**About this task**
Please return the lines of the data below, word for word, from the first line through the line containing "Task: Click the Obtenir Vulkan link".

Collected data entries
○ ○ ○ ○ ○
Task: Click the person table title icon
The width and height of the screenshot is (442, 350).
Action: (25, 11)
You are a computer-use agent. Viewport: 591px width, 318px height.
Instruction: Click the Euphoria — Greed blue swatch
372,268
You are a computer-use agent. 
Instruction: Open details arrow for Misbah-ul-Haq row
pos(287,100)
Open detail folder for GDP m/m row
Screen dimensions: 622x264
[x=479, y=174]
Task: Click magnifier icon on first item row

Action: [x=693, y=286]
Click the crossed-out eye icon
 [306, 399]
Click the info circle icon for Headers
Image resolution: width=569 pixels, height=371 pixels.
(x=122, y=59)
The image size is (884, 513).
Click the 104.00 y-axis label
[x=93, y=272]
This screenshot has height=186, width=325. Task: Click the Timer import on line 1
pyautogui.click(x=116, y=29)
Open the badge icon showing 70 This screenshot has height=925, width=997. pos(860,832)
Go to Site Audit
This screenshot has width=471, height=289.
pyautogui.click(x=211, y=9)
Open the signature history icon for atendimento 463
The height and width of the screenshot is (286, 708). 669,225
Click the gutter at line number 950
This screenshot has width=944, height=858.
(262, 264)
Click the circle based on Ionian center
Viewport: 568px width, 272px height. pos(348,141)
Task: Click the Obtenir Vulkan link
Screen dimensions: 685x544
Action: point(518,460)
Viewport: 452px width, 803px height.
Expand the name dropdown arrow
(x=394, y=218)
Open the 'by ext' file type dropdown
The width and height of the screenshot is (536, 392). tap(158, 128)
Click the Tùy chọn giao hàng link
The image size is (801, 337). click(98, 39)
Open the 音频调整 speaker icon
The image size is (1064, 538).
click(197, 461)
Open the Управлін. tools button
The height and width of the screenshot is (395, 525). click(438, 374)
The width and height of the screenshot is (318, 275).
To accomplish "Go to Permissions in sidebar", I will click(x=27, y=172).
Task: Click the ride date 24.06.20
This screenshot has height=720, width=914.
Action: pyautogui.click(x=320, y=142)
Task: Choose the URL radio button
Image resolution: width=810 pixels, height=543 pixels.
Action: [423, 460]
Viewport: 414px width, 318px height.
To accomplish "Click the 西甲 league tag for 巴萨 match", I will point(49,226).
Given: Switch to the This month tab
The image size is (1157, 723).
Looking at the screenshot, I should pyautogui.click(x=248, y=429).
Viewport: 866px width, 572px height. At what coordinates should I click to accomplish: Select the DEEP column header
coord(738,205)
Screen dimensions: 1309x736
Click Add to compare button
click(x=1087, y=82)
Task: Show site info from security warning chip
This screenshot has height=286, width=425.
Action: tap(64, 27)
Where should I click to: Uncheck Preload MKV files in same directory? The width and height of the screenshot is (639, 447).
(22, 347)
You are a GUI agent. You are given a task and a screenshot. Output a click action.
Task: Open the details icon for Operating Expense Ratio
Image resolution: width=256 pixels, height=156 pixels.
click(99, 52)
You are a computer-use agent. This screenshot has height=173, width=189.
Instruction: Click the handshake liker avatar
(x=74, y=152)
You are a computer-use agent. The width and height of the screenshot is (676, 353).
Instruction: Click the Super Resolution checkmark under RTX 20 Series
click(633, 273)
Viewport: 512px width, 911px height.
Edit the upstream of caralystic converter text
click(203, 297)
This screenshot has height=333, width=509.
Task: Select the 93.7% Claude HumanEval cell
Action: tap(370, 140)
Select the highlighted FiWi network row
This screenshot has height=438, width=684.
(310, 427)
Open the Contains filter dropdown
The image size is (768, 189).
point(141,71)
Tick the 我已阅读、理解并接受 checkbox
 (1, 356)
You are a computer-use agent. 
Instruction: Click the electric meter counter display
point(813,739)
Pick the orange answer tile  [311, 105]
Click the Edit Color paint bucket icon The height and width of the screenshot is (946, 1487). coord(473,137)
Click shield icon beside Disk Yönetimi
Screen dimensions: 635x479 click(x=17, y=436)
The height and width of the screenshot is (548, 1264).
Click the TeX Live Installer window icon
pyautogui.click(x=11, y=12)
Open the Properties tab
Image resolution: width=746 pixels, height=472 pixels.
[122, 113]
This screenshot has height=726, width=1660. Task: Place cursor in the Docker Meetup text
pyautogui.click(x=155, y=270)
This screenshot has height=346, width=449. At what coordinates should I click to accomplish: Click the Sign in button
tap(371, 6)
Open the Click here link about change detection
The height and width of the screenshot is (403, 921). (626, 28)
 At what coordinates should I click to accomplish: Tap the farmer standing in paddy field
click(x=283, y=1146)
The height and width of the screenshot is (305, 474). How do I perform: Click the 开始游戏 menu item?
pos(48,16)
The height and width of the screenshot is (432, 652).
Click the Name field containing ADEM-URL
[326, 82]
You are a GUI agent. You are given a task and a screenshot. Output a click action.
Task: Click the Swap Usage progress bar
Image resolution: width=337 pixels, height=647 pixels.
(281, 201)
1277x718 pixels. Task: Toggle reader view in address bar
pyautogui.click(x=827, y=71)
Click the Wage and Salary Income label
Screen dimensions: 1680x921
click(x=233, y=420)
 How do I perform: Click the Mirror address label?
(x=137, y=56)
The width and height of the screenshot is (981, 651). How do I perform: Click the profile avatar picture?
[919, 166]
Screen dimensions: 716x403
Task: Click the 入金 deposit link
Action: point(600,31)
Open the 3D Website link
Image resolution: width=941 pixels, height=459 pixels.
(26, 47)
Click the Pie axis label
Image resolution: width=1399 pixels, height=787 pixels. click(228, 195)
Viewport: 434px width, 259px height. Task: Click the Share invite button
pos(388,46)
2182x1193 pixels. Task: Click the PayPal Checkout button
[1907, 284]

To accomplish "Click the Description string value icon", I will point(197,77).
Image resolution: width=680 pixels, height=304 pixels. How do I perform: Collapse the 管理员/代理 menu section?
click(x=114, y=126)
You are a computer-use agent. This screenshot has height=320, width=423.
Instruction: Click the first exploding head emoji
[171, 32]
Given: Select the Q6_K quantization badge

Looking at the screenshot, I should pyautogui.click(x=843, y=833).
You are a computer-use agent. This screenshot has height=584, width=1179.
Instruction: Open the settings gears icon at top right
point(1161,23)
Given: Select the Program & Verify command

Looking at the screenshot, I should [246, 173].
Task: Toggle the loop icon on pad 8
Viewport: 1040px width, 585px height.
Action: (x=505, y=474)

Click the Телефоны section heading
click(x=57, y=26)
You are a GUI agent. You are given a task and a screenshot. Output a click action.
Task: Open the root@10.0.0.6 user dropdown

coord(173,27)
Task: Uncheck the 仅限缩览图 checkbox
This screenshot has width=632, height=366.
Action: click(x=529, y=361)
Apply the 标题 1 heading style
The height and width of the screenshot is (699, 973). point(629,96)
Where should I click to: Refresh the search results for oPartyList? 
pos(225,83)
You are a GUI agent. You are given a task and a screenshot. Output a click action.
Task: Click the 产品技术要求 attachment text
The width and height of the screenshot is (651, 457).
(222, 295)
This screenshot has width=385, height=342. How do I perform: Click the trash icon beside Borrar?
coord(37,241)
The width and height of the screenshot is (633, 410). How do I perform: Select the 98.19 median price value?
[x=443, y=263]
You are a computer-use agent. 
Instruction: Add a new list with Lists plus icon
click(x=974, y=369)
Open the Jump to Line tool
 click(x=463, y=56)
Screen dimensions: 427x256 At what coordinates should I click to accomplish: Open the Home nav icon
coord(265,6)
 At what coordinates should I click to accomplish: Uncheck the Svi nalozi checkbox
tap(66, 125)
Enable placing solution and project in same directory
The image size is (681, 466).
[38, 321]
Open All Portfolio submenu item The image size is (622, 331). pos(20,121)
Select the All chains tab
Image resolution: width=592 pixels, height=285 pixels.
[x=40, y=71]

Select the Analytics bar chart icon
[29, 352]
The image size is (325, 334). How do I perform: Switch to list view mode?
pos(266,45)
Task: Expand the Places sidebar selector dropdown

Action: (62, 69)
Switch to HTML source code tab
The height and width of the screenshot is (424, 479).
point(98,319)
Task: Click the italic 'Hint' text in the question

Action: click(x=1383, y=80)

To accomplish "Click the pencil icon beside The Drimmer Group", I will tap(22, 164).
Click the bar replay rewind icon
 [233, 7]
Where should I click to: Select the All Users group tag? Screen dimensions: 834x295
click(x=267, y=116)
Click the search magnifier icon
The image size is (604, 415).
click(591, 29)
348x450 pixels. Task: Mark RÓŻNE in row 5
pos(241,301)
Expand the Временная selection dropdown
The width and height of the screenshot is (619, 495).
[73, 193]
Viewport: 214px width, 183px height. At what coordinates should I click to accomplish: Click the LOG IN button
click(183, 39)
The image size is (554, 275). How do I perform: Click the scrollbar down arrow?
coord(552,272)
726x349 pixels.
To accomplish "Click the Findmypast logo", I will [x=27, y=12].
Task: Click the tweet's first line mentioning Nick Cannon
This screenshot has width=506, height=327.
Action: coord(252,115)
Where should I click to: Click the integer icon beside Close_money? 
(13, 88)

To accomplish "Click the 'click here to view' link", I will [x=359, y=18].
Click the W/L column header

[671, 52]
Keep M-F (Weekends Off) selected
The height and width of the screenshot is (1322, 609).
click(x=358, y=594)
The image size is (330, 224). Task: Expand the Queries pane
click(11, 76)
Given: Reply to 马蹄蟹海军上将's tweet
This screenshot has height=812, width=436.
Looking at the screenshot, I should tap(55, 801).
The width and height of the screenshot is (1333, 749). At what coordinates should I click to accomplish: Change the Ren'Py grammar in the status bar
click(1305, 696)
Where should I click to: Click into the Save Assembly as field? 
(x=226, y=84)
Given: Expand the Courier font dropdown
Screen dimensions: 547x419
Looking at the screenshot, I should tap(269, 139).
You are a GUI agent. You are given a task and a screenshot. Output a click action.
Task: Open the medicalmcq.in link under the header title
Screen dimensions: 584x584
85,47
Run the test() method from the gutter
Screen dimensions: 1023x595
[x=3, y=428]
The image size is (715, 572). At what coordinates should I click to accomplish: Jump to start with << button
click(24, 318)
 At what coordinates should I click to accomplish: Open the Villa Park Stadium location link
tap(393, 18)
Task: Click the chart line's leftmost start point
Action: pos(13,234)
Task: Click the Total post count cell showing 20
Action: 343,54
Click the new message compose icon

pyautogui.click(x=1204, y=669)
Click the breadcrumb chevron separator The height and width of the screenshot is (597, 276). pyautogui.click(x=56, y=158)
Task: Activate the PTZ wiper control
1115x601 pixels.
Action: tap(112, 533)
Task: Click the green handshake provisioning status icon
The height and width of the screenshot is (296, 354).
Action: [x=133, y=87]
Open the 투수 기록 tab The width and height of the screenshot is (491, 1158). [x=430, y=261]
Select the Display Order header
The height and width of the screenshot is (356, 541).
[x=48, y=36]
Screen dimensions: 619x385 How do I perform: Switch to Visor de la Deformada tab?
○ ○ ○ ○ ○
**Problem solution**
Task: Click the person table title icon
The width and height of the screenshot is (442, 350).
Action: (25, 11)
You are a computer-use agent. Viewport: 591px width, 318px height.
Instruction: Click the Euphoria — Greed blue swatch
372,268
You are a computer-use agent. 
Instruction: Open details arrow for Misbah-ul-Haq row
pos(287,100)
Open detail folder for GDP m/m row
Screen dimensions: 622x264
[x=479, y=174]
Task: Click magnifier icon on first item row

Action: [x=693, y=286]
Click the crossed-out eye icon
 [306, 399]
Click the info circle icon for Headers
Image resolution: width=569 pixels, height=371 pixels.
(x=122, y=59)
The image size is (884, 513).
Click the 104.00 y-axis label
[x=93, y=272]
This screenshot has height=186, width=325. Task: Click the Timer import on line 1
pyautogui.click(x=116, y=29)
Open the badge icon showing 70 This screenshot has height=925, width=997. pos(860,832)
Go to Site Audit
This screenshot has width=471, height=289.
pyautogui.click(x=211, y=9)
Open the signature history icon for atendimento 463
The height and width of the screenshot is (286, 708). 669,225
Click the gutter at line number 950
This screenshot has width=944, height=858.
(262, 264)
Click the circle based on Ionian center
Viewport: 568px width, 272px height. pos(348,141)
Task: Click the Obtenir Vulkan link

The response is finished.